AI-powered middleware for Combodo iTop that reduces ticket back-and-forth and helps engineers start working faster.


The problem

Engineers waste time on tickets that arrive without enough information: vague descriptions, missing hardware details, no steps to reproduce. Before any work can start, they have to write back to the user and wait. This creates delays, drops SLA metrics and frustrates everyone.


How it works

The engineer sees the ticket only when it's ready to work on.

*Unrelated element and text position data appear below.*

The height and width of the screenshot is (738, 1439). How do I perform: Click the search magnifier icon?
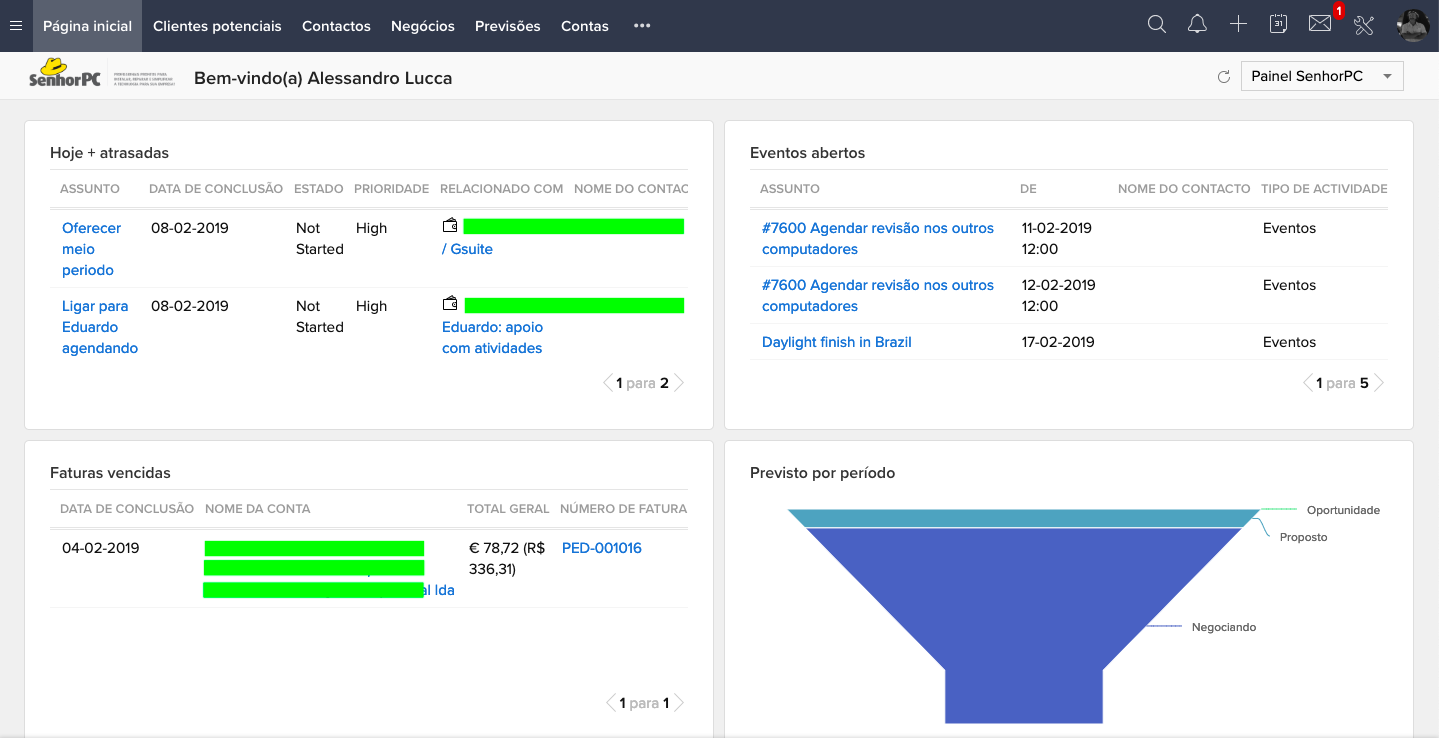[1157, 25]
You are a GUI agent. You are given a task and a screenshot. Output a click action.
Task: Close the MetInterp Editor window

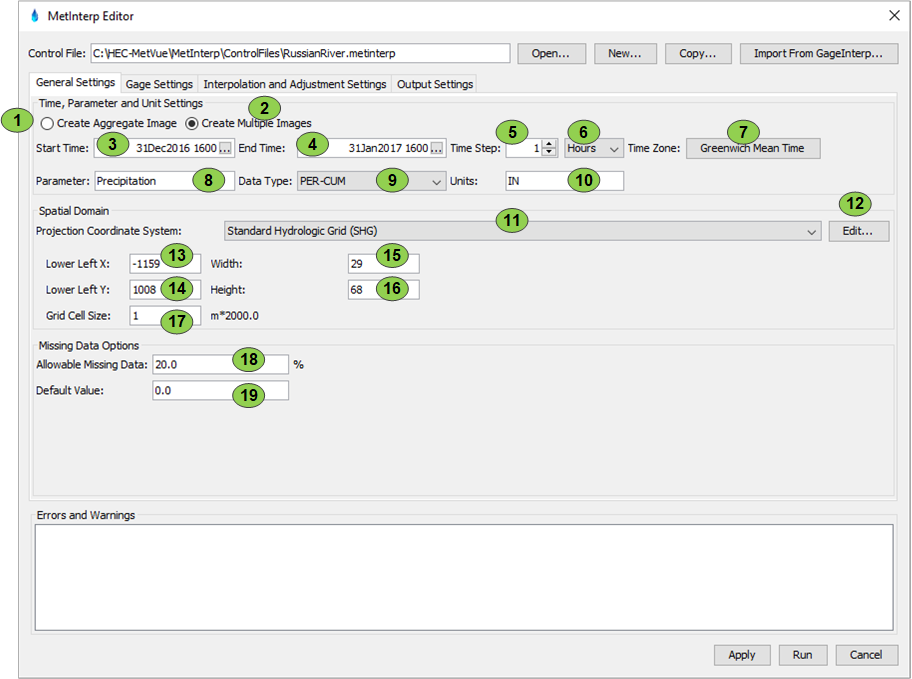click(x=893, y=16)
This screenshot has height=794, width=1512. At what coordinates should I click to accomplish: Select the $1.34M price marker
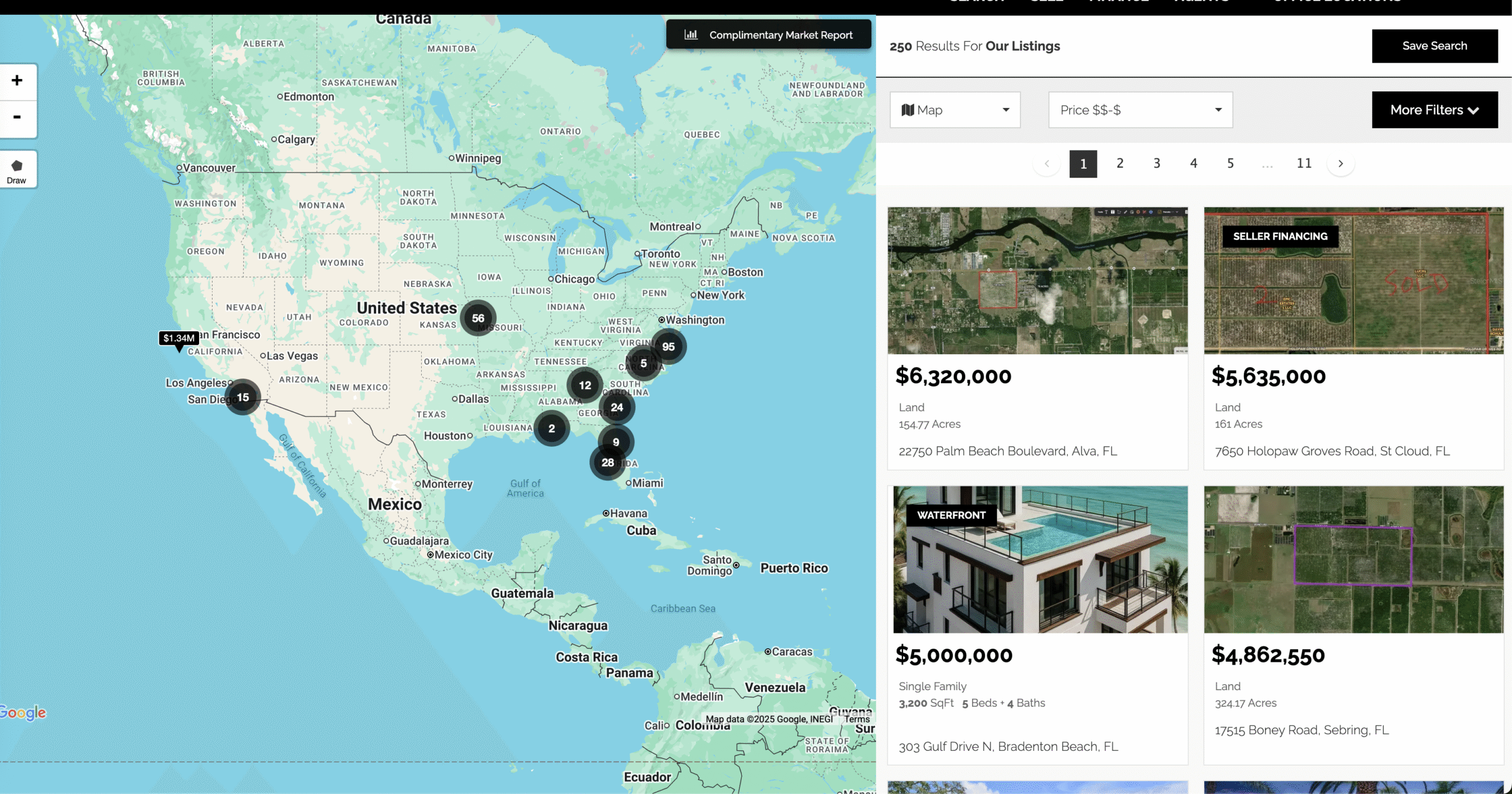tap(179, 338)
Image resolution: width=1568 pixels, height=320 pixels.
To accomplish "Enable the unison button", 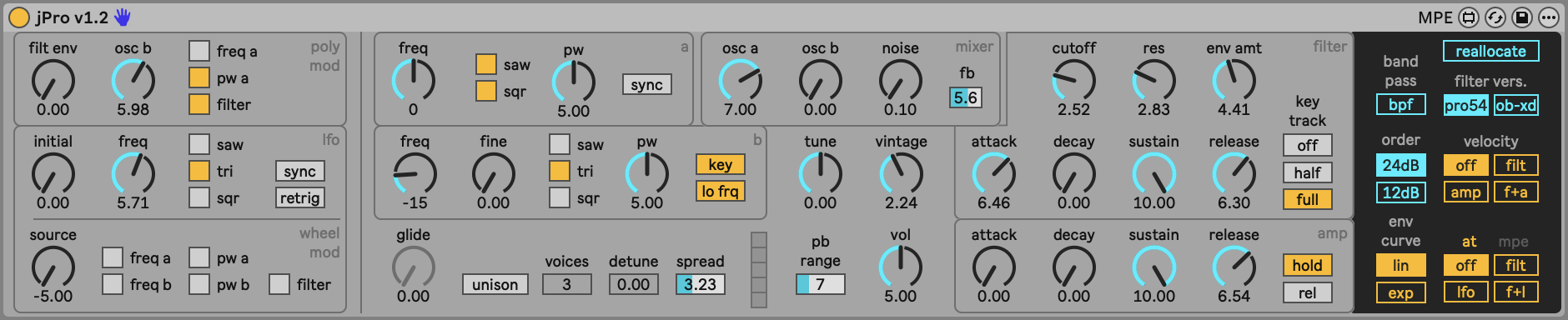I will [x=495, y=284].
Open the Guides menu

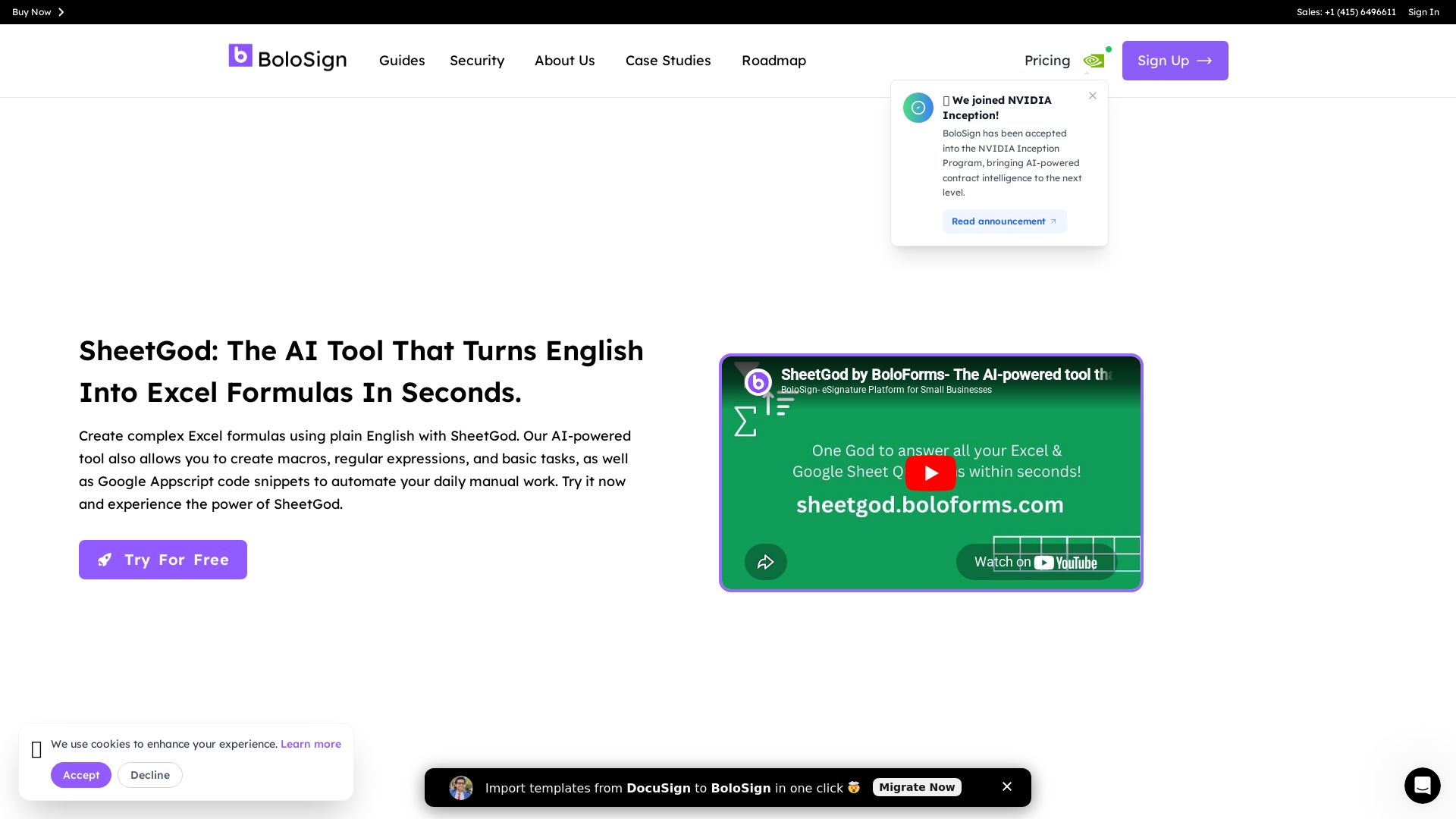point(402,61)
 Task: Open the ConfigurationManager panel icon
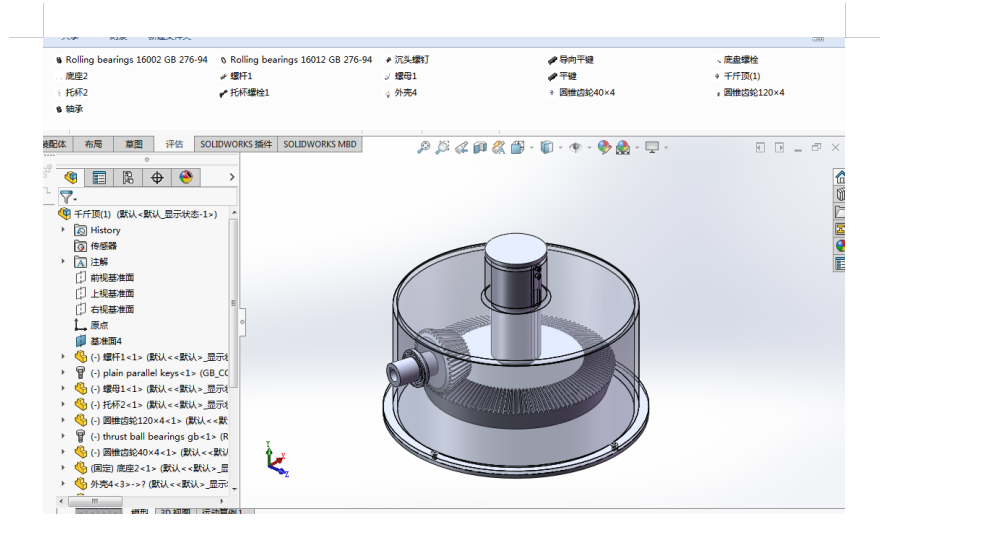pyautogui.click(x=128, y=177)
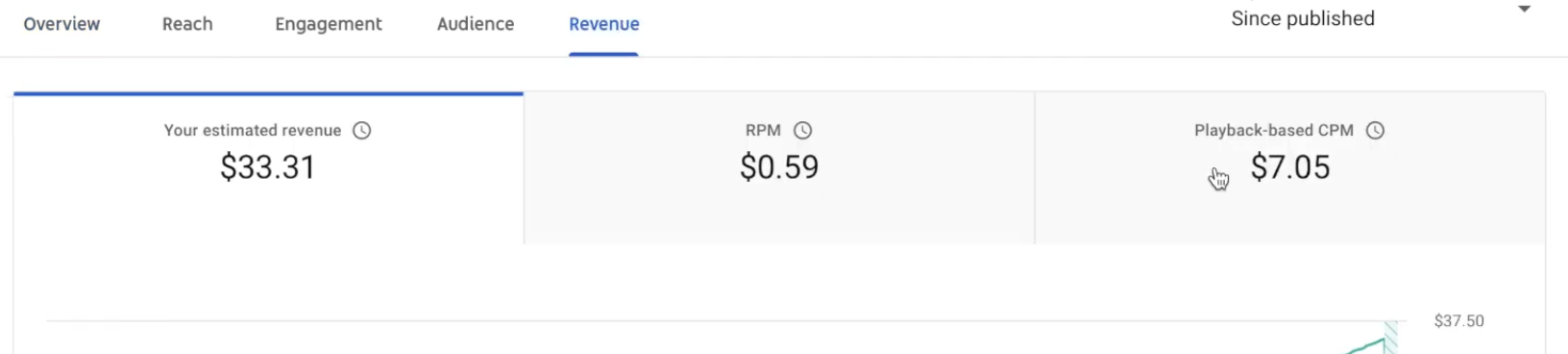Click the clock icon beside estimated revenue
The width and height of the screenshot is (1568, 354).
point(362,131)
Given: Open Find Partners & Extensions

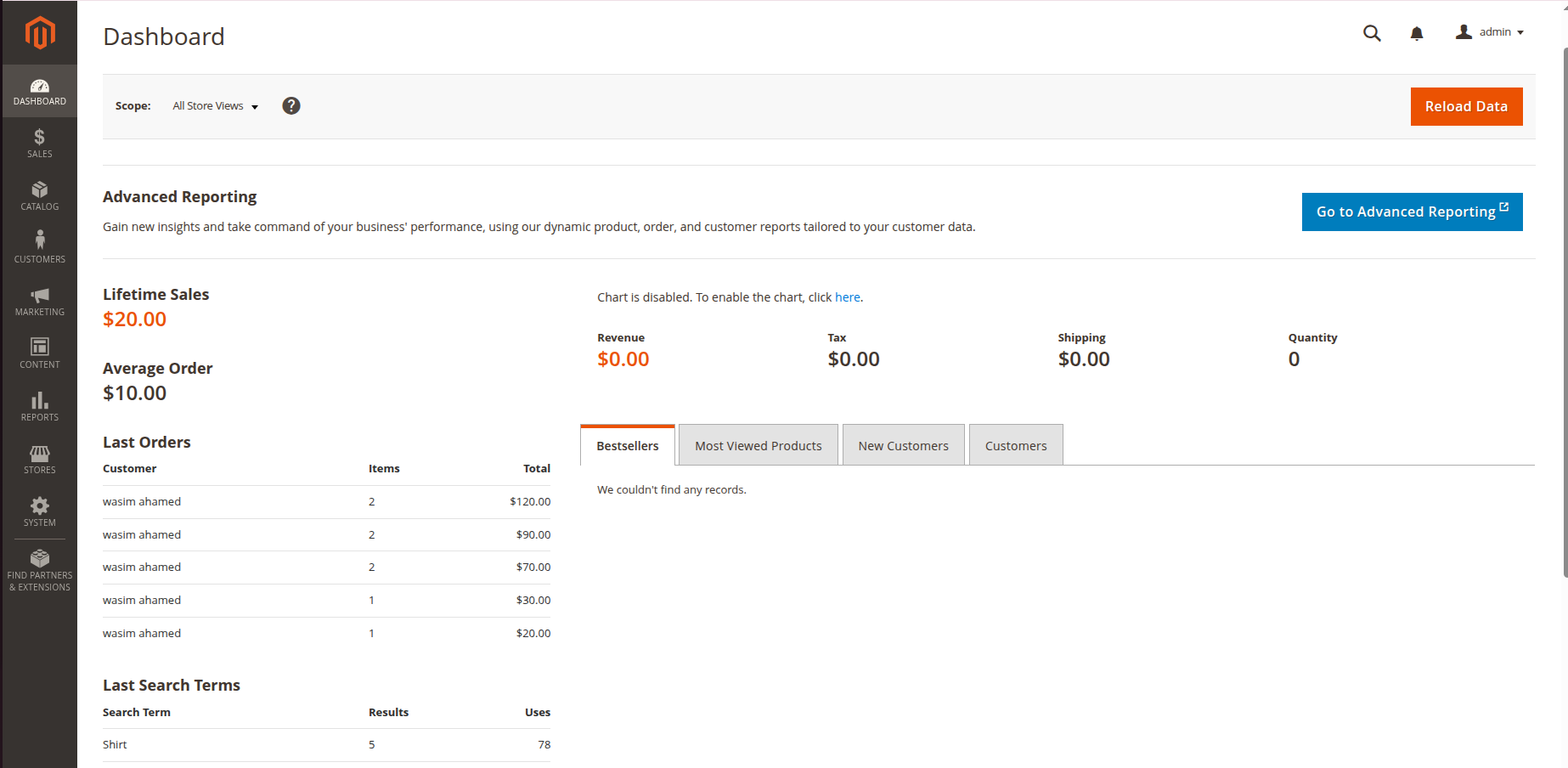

When a new ticket arrives, the assistant intercepts it via webhook — no changes to iTop itself are needed. It looks up the service subcategory configured on the ticket and uses its description as the completeness criteria. This means the questions it asks are specific to the service context, not generic prompts.

  • If the description is complete — it generates a structured internal note for the engineer and marks the ticket ready.
  • If the description is incomplete — it posts one focused clarifying question in the iTop public log. The user replies through the portal as usual, the assistant re-evaluates and either asks one follow-up or proceeds to enrich. Maximum two rounds.

All AI actions are performed under a dedicated iTop service account, so every comment is clearly attributed and auditable.

Examples

Scenario 1 — incomplete ticket

A user opens a ticket in the service portal:

Title: printer broken
Description: Not printing.

The service subcategory is Hardware, which requires: device model, OS and exact error. The description provides none of this. The assistant posts in the public log within seconds:

AI Assistant

Thank you for reaching out! To help us resolve this quickly, could you please provide: — the manufacturer and model of the printer (e.g. HP LaserJet 400 M401dn); — your operating system and version; — the exact error message or what happens when you try to print.

Scenario 2 — complete ticket

Another user submits:

Title: HP LaserJet 400 M401dn not printing after Windows 11 update
Description: My HP LaserJet 400 M401dn stopped printing after a Windows 11 update yesterday evening. Error: "Driver unavailable". Already restarted both printer and PC.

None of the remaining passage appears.